- [DIRECTIONS]:
Give only the number of lines in the data below that contain the string "width". Case counts.

- [PROVIDED DATA]:
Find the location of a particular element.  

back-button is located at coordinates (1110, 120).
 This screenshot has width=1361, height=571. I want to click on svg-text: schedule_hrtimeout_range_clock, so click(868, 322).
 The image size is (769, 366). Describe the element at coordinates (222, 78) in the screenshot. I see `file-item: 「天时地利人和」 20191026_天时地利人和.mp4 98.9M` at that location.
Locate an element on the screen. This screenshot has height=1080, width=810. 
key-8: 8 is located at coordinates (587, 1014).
--
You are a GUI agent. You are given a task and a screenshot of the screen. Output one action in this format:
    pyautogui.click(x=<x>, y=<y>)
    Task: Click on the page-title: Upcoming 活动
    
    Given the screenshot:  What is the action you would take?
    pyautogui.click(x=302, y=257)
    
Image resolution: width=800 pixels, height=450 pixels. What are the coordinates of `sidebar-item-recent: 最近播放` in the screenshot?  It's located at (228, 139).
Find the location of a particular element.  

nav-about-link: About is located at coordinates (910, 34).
...
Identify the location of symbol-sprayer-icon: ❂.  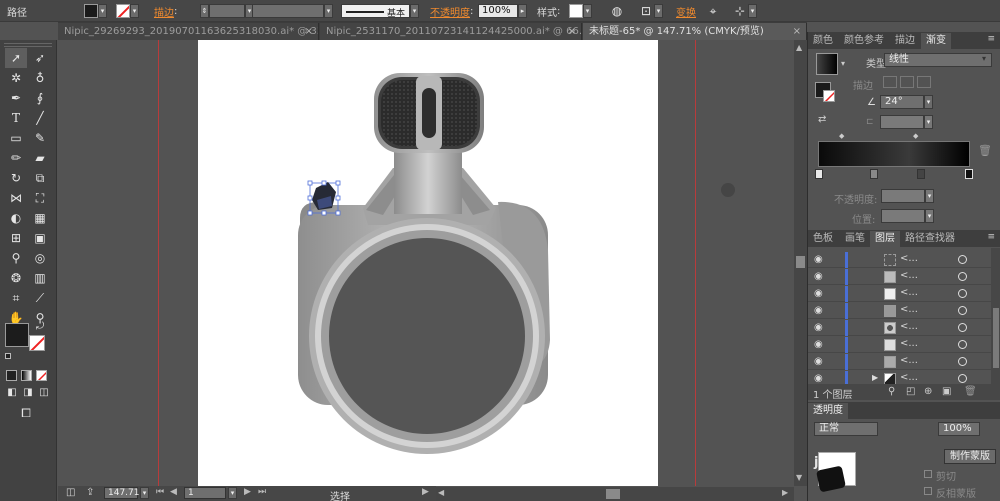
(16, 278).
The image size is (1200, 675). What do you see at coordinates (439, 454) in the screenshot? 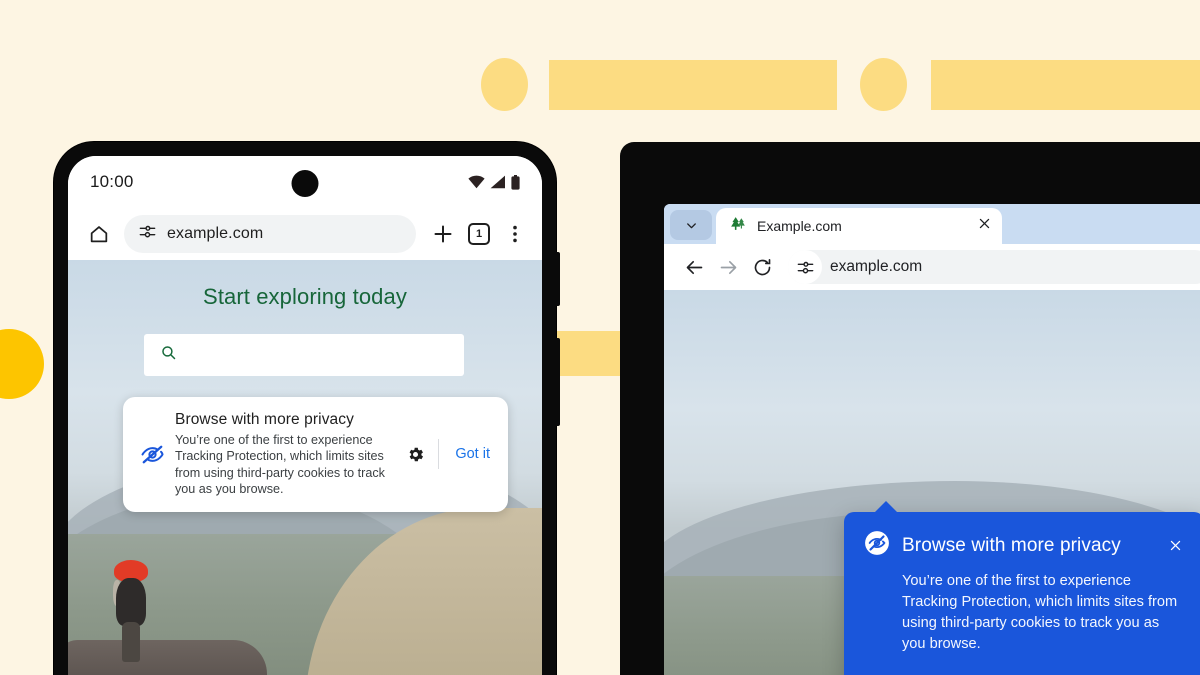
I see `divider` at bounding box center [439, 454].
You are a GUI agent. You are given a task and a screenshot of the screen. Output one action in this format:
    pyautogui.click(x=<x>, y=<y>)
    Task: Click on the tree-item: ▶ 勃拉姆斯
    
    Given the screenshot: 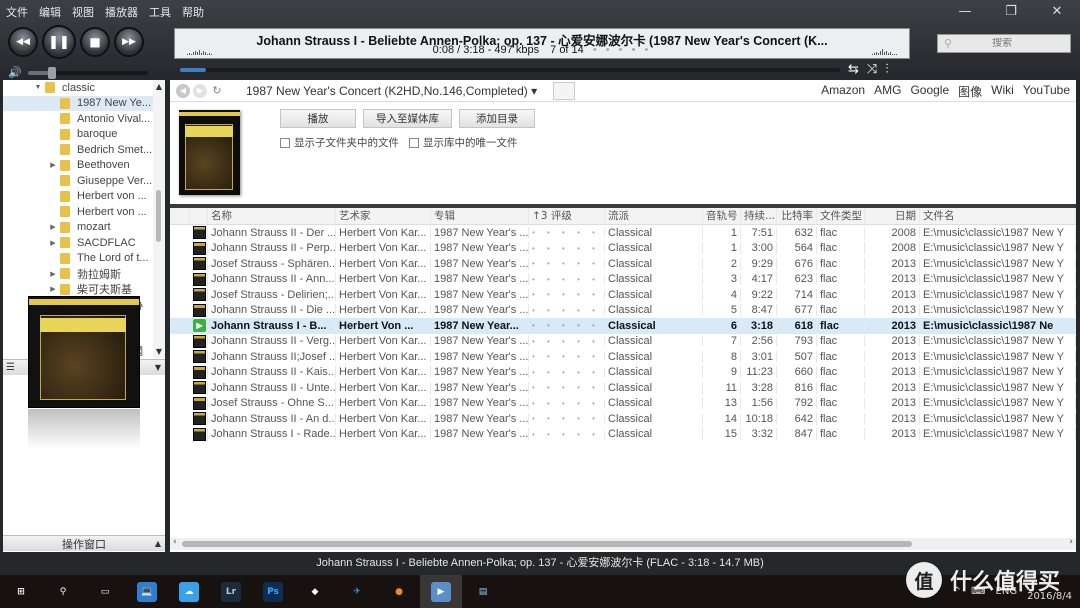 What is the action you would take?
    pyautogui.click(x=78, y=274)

- [FINAL ANSWER]:
3